WHAT IS NEEDED – Retype, exactly as they appear below, the lines between the line holding "Task: Click the 15th" and the line holding "Given: Click the NL", both ends included.

RECORD EXTRACTS –
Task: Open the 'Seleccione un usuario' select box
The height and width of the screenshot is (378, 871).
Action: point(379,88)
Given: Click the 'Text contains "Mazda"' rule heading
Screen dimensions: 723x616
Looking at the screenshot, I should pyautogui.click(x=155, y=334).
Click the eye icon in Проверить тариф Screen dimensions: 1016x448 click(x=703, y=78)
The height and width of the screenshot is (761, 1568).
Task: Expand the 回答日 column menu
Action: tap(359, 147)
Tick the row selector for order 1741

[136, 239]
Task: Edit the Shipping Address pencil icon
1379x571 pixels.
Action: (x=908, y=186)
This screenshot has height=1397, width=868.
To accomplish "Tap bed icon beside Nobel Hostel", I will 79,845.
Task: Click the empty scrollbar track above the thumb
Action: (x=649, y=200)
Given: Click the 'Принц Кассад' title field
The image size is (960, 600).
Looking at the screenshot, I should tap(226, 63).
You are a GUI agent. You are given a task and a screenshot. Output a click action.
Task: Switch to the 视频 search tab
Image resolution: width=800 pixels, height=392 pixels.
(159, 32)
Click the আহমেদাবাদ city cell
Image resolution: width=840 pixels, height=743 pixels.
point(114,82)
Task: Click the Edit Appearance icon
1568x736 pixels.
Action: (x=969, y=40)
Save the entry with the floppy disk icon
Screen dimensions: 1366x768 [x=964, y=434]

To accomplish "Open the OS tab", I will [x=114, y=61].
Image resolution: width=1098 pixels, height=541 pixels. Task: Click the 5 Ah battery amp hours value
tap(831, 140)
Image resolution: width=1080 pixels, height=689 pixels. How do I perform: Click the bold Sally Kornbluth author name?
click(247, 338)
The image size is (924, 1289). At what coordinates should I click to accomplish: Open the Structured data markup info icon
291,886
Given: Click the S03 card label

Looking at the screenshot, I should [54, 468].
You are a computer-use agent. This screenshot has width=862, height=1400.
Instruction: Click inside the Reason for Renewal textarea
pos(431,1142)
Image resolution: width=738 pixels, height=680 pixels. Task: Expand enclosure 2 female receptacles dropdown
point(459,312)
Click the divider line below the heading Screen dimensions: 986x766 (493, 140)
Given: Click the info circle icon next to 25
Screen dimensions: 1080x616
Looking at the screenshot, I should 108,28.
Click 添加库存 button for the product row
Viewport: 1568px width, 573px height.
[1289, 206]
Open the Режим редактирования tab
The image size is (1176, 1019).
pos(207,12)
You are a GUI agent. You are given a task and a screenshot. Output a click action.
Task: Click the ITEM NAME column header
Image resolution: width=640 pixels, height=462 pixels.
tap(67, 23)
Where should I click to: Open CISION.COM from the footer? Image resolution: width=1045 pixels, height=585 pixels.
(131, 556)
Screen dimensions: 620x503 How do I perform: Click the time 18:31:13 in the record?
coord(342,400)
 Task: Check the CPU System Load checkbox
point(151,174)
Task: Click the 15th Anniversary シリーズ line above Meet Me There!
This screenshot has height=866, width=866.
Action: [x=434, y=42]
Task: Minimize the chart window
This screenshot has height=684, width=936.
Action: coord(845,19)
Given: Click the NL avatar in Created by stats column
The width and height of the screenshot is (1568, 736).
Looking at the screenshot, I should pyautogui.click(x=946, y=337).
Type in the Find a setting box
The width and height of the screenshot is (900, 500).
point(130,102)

YOUR SOLUTION –
Task: Click the 15th Anniversary シリーズ line above Meet Me There!
This screenshot has height=866, width=866.
Action: [x=434, y=42]
Task: Minimize the chart window
This screenshot has height=684, width=936.
Action: coord(845,19)
Given: Click the NL avatar in Created by stats column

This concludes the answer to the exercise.